DIRECTION:
Please name the 4C's on which the psychology degree program page says the program is grounded.

PAGE:

- - -

The SKC Psychology department offers two degrees. The Associate of Arts (A.A.) in Psychology is a two-year degree that will prepare you to go on for a Bachelor’s degree psychology or transfer to another program or college. It provides courses in human behavior, communication skills, and general education subject areas. The Bachelor of Arts (B.A.) in Psychology can be earned in two different ways, or tracks. If you are interested in graduate school in psychology, counseling, research or other fields, the Research Track is for you. If your goal is to attain a Bachelor’s degree and work in a field that requires knowledge of human behavior, then you may want the General Track. Differences between these two tracks have to do with types of coursework you will take, but both require well-developed skills in writing and communication.
The Psychology degree program is grounded in the 4C’s: communication, cultural competency, citizenship, and critical (or clear) thinking. Coursework draws from both Western and Indigenous models of learning, and the program is designed to meet the unique needs of tribal students who live and work in their home communities.

- - -

DATASET EXTRACT:
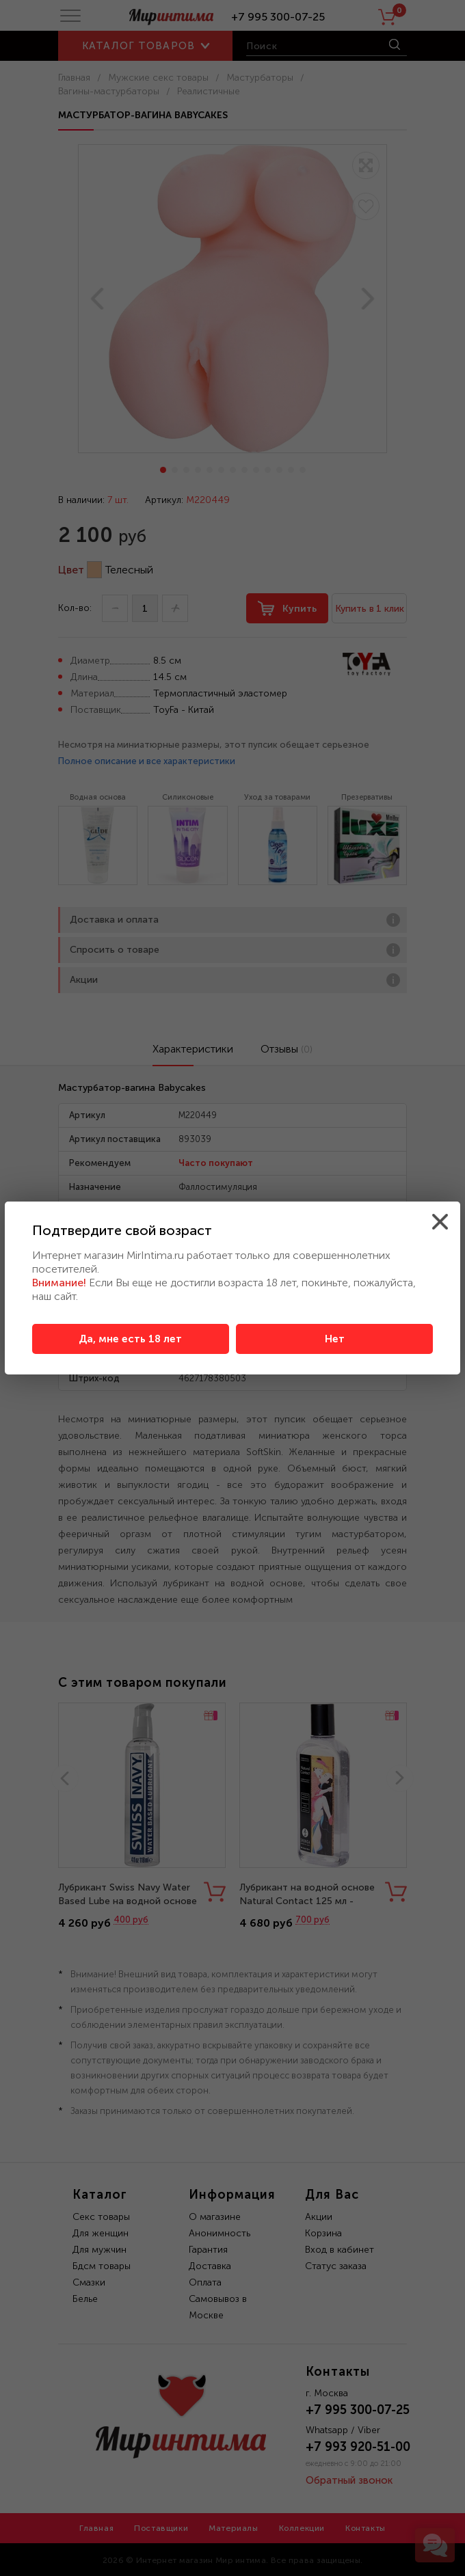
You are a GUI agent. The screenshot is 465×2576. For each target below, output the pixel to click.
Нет (335, 1339)
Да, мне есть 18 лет (130, 1339)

- - -

TASK RESULT:
Communication, cultural competency, citizenship, and critical (or clear) thinking.